İmza itirazında, imzanın borçluya ait olduğunu ispat külfeti, senet elinde olup takibe başlayarak imzanın borçluya ait olduğunu iddia eden alacaklıya aittir (HGK"nun 26.04.2006 tarih ve 2006/12-259 Esas, 2006/231 Karar sayılı kararı).
Dava 18/05/2015 tarihinde, 6100 sayılı HMK yürürlükte iken açılmıştır. 6100 sayılı HMK"nun 114. maddesinin "g" bendinde gider avansının yatırılmış olması dava şartları arasında sayılmış, aynı Kanun"un 115. maddesinin 1. fıkrasında, bu koşulun mevcut olup olmadığını mahkemenin kendiliğinden araştıracağı, ikinci fıkrasında ise, bu şartın noksanlığı tespit edilirse davanın usulden reddine karar verileceği öngörülmüştür. HMK"nun "Harç ve Avans Ödemesi" başlıklı 120. maddesinin birinci fıkrası, harç ve avansların Bakanlıkça saptanacağı, dava açılırken mahkeme veznesine yatırılacağı, avansın yeterli olmadığının anlaşılması durumunda davacıya iki haftalık kesin süre verileceği düzenlenmiştir.
"Delil ikamesi için avans" başlıklı HMK"nun 324. maddesinin birinci fıkrasında ise; "Taraflardan herbiri ikamesini talep ettiği delil için mahkemece belirlenen avansı, verilen kesin sürede yatırmak zorundadır.
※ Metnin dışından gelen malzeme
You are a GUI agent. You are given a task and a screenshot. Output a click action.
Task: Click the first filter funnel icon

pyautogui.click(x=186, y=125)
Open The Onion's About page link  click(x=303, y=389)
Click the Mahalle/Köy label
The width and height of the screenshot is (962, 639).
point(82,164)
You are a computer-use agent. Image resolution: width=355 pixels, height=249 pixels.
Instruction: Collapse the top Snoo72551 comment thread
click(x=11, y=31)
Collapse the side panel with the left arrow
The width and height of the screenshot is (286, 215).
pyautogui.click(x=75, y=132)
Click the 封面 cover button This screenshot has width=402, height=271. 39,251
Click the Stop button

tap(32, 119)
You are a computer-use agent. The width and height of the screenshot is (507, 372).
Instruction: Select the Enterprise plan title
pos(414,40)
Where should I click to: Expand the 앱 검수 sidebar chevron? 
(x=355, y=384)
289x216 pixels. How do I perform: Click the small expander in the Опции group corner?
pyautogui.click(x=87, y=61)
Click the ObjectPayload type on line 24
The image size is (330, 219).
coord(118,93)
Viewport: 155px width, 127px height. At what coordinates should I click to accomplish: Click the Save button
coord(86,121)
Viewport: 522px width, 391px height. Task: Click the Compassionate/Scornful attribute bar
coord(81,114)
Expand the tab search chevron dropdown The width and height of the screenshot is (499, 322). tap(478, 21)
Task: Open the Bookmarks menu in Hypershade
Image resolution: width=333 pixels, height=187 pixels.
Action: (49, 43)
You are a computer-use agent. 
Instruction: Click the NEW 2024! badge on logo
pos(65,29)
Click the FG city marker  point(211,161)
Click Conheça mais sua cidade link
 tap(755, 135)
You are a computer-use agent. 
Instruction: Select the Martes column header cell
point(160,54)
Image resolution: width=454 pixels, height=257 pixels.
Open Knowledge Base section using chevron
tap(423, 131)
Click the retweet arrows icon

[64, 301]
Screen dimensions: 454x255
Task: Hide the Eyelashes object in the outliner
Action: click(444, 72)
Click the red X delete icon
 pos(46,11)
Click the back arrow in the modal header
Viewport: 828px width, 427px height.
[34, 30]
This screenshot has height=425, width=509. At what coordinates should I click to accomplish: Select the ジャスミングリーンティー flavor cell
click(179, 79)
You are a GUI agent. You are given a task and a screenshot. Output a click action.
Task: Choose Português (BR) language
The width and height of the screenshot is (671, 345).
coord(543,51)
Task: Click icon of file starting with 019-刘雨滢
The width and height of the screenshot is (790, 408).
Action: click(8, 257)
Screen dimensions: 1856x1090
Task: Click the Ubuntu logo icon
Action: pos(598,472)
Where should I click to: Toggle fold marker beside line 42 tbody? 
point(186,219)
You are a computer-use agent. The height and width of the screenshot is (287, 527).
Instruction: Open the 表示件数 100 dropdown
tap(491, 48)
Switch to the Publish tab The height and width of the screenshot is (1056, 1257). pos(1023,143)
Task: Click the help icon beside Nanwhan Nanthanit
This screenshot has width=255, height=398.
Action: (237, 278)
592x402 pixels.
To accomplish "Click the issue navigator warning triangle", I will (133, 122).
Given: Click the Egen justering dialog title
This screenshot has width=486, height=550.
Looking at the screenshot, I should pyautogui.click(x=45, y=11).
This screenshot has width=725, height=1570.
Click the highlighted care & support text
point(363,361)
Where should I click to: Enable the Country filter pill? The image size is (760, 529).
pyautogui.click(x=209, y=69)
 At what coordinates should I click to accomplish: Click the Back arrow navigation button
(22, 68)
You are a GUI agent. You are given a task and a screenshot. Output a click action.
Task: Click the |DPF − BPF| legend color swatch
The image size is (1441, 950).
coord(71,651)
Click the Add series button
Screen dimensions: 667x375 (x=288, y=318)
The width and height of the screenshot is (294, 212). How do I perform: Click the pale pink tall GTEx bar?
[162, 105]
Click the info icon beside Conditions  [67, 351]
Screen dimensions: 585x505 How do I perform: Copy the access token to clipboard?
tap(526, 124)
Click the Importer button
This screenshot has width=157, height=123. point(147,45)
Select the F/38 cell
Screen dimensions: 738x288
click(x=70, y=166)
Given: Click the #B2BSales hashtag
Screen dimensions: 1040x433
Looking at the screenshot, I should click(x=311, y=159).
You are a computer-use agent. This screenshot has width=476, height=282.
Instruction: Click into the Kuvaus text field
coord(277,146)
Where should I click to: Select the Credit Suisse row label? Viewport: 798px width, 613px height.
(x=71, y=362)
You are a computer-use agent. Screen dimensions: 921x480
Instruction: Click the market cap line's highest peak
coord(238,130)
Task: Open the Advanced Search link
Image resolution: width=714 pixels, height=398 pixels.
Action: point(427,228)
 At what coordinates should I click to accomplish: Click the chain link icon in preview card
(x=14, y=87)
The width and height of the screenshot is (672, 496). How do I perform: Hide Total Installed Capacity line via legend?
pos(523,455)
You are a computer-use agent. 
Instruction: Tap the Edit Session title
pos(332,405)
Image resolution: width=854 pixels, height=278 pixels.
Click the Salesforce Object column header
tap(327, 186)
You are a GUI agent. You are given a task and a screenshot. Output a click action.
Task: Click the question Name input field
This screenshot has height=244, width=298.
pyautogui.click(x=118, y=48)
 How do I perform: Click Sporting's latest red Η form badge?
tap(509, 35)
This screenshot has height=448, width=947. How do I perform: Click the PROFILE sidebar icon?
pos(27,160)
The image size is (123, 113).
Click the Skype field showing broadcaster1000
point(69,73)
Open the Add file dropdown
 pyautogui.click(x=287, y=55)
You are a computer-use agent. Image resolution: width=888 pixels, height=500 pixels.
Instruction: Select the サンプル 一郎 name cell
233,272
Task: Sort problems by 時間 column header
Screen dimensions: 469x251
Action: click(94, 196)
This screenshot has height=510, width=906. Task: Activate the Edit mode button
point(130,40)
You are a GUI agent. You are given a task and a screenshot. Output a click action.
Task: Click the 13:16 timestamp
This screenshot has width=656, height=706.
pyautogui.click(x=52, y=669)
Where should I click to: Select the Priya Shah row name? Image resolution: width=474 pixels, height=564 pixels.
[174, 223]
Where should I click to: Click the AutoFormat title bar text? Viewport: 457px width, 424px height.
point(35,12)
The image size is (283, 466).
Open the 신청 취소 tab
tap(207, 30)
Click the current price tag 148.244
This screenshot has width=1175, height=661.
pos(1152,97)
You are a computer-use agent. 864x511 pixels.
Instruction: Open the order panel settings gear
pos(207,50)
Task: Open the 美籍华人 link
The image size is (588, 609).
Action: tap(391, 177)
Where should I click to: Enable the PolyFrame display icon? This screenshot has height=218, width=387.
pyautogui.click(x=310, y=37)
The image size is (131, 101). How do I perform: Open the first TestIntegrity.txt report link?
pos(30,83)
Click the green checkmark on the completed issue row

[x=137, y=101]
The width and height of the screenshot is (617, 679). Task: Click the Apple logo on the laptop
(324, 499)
Taraflar birlikte aynı delilin ikamesini talep etmişlerse, gereken gideri yarı yarıya avans olarak öderler" hükmü düzenlendikten sonra, ikinci fıkrasında, tarafların bu yükümlülüğü yerine getirmemesi halinde delil ikamesinden vazgeçmiş sayılacakları öngörülmüştür.
Görüldüğü üzere, HMK"nun 324. maddesinde düzenlenen delil ikamesi avansı, HMK"nun 114. maddesinin "g" bendinde belirtilen gider avansından hüküm ve sonuçları itibariyle farklı olup, dava şartı niteliğinde değildir.
Somut olayda, borçlu asiller ve vekilin olmadığı 10/11/2015 tarihli duruşmada, mahkemece, imza incelemesi için bilirkişiden rapor alınması amacıyla kurulan ara kararda, bilirkişi ücreti ve tebliği masrafı için eksik kalan 270,00 TL.yi iki haftalık kesin sürede yatırması için davacılara süre verilmesine sonuçları hakkında ihtarat yapılmasına karar verildiği, ihtaratın sonuçlarının ne olduğu belirtilmediği gibi ihtaratı içeren duruşma tutanağının borçlulara tebliğ edilmediği halde, belirlenen kesin sürede avansın yatırılmadığından bahisle mahkemece davanın usulden reddine karar verildiği görülmüştür.
Halbuki yukarıda da açıklandığı ve Hukuk Genel Kurulunca da vurgulandığı üzere, imzaya itiraz halinde, imzanın borçluya ait olduğunu ispat külfeti, imzanın borçluya ait olduğunu iddia eden alacaklıya aittir.
O halde mahkemece, ispat yükünün alacaklıda olduğu gözetilerek HMK"nun 324. maddesi kapsamında delil avansının alacaklı tarafından yatırılması için işlem yapılması, sonucuna göre imza itirazı hakkında karar verilmesi gerekirken, yazılı gerekçe ile hüküm kurulması isabetsizdir.
SONUÇ : Borçluların temyiz itirazlarının kabulü ile mahkeme kararının yukarıda yazılı nedenlerle İİK"nun 366 ve HUMK’nun 428. maddeleri uyarınca (BOZULMASINA), bozma nedenine göre sair temyiz itirazlarının incelenmesine yer olmadığına, peşin alınan harcın istek halinde iadesine, ilamın tebliğinden itibaren 10 gün içinde karar düzeltme yolu açık olmak üzere, 29/05/2017 gününde oybirliğiyle karar verildi.